After locating the line containing "Given: Open the" in the entries below, please write out that line and the rest through the end exactly. Omit pictures.
---------- Exercise materials ----------
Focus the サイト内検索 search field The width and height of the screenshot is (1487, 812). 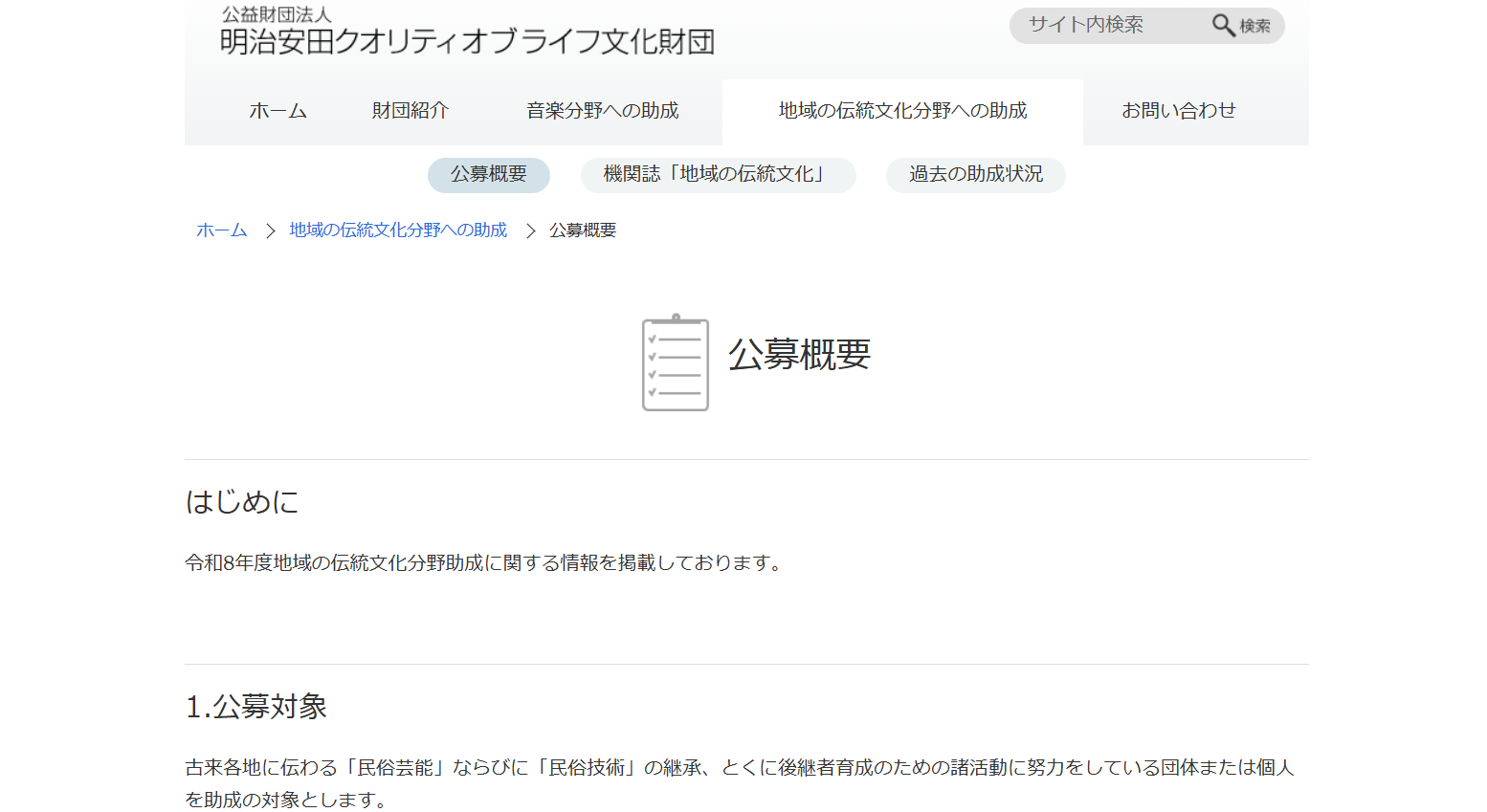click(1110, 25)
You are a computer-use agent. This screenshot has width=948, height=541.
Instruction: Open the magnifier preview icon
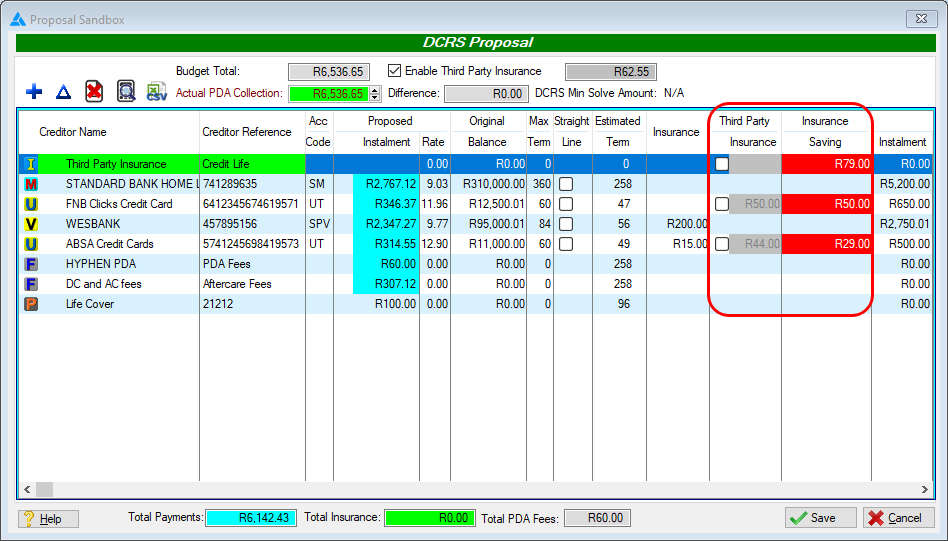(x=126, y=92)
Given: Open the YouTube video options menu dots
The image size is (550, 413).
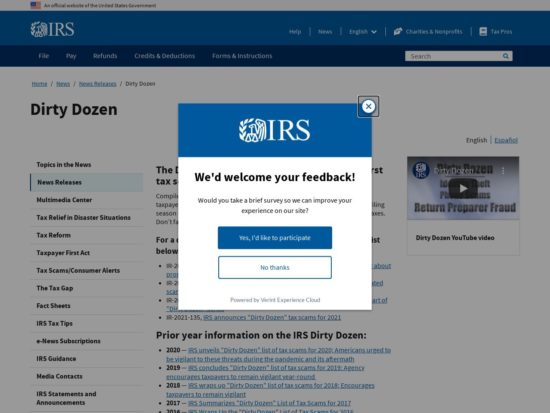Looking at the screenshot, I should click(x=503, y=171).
----------
> _Response below_:
Given: Open the YouTube video options menu dots
The image size is (550, 413).
Looking at the screenshot, I should click(x=503, y=171).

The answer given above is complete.